5. Rename Column - Change column name without transformation.

• Set: source, target
• No function needed
• Set: drop_source=false

6. Drop Column - Remove column from dataset.

• Set: source, drop_source=true
• No target or function needed

Function Examples:

• Concatenation: lambda row: row['col1'] + ' ' + row['col2']
• Mathematical: lambda x: x * 100
• Conditional: lambda x: 'High' if x > 100 else 'Low'
• Date extraction: lambda x: pd.to_datetime(x).year
• Splitting: lambda x: x.split(',')

Data Types

FlowETL defines its own internal data types for easier processing and edge-case handling. With each plan generated by the planning agent, a schema for the sampled dataset is inferred based on the types described below. Data types for the schema inference task:

• Number : Numerical values
• String : Text or string values
• Date : Temporal values
• Boolean : Boolean values
• Complex : List, Dictionaries

Running the Project

This project can be run in two ways:

1. 3rd party LLM server - this version uses the OpenAI API for LLM inference. This option provides fast inference at cost of API credits and privacy over the datasets you upload to FlowETL. For this option, create a .env file and populate it with OPENAI_API_KEY="<your-key>". Finally, run the flowetl.sh script within the parent folder of this project.

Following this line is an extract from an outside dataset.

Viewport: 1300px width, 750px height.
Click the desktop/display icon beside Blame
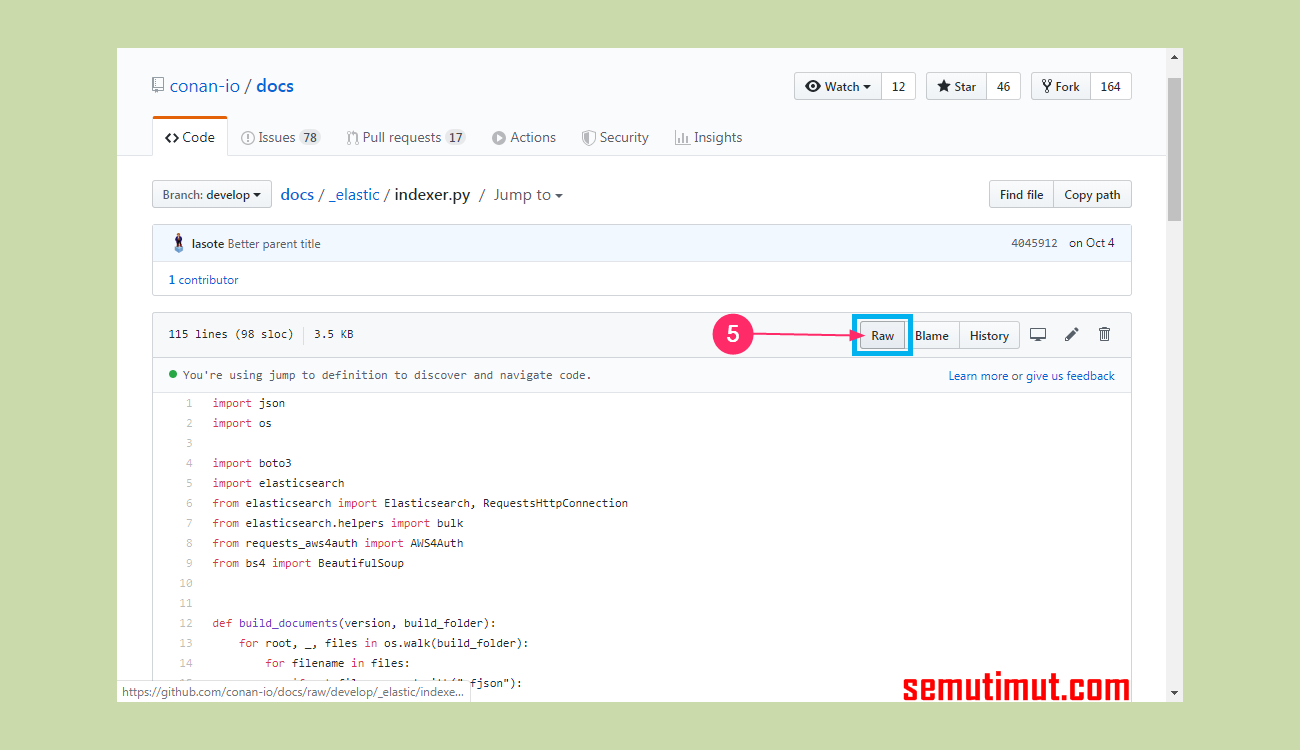point(1038,335)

2. Ollama LLM server - this version uses a locally running LLM served via Ollama. This option provides various speed of interference depending on your hardware, but it's completely cost-free and fully private. To run this version of the project you just need the docker-compose.yml file. Once you have pulled this locally, run docker-compose up to pull the existing flowetl-frontend and flowetl-backend images from docker hub, and execute Ctrl + C and docker-compose down to stop the project.

Now that the project is running, simply upload a CSV file and type your data preparation requirements. If successful, the transformed dataset, data quality reports, and data analysis chatbot should render sequentially. You can download all artifacts generated. NOTE that the frontend will cache all artifacts until you refresh the browser or start a new Transform request. All execution logs will be stored in the flowetl/flowetl_logs folder.

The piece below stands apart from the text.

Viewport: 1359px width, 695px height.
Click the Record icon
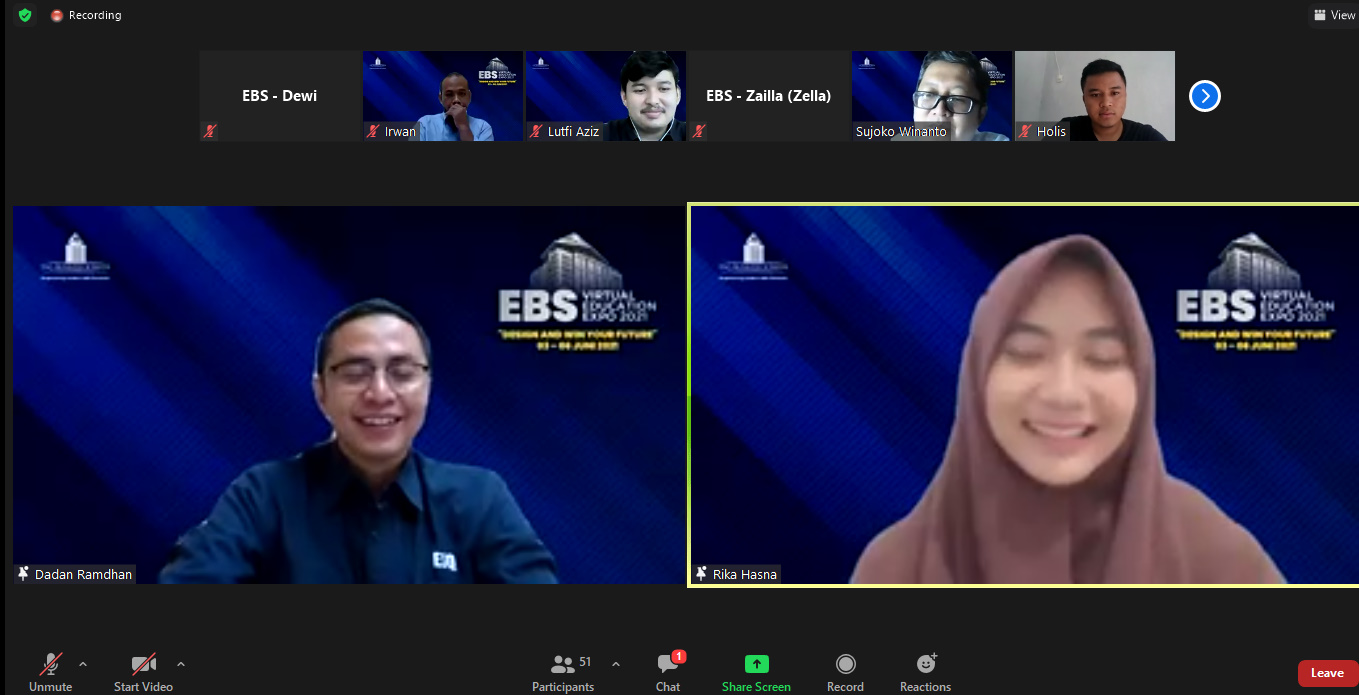[845, 664]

Project Files and Folders explained

• /logs : Log files are generated for each request received by the API. For each request, key metrics and checkpoints are written to both its log file and to terminal. The naming convention for each file is T{request timestamp}\_ID{request ID}.
• /test : This folder contains some datasets for you to experiment with, as well as a series of tasks for each dataset found in tasks.json. Each dataset comes with an easy, medium, difficult, unrelated, and erroneous task, all used during testing. These can be re-generated by running the script testcases_generator.py. Another important script is test_manager.py, which tests FlowETL using each task for each dataset and storing the results for analysis.

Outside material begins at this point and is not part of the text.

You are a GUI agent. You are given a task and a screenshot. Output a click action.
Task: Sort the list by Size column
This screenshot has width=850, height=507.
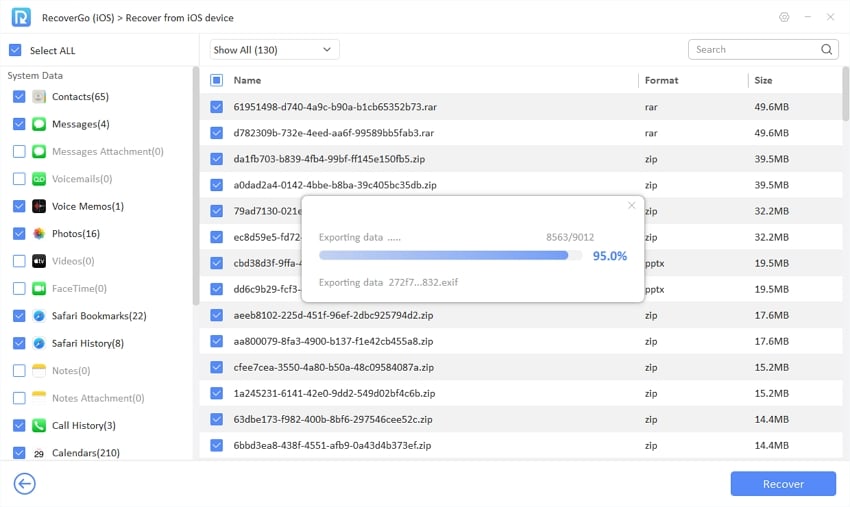point(764,80)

Future work and Contributing

Contributions to FlowETL are welcomed! Here's how you can help:

• Fork the repository and create a new branch for your feature or bugfix.
• Implement your changes while following existing coding conventions and node specifications.
• Test your changes using datasets in /test. Ensure pipelines are validated and reports are generated correctly.
• Submit a Pull Request with a clear description of your changes and the motivation behind them.

Future work could include:

• Log Analysis - For each request, a log file is produced with the request ID. The idea is to store log files over time and analyse them in hope of extracting metrics, trends, and identify any bottlenecks over time. As a first step, the file handler for the logger should be configured to produce machine-readable logs in json format to allow for easier information extraction. Results could also be visualised in Grafana/Kibana dashboards.

• Support for JSON files - Implement an abstraction and reverse-abstraction mechanism to convert JSON files to a structured dataset, allowing FlowETL to process them. The conversion method described in the original FlowETL paper could be a good starting point.

• Expand the Nodes set - The current nodes set was designed to account for most data preparation requirements, therefore some tasks may not currently be possible within FlowETL. Feel free to define more nodes according to your specific needs and include them in the ecosystem.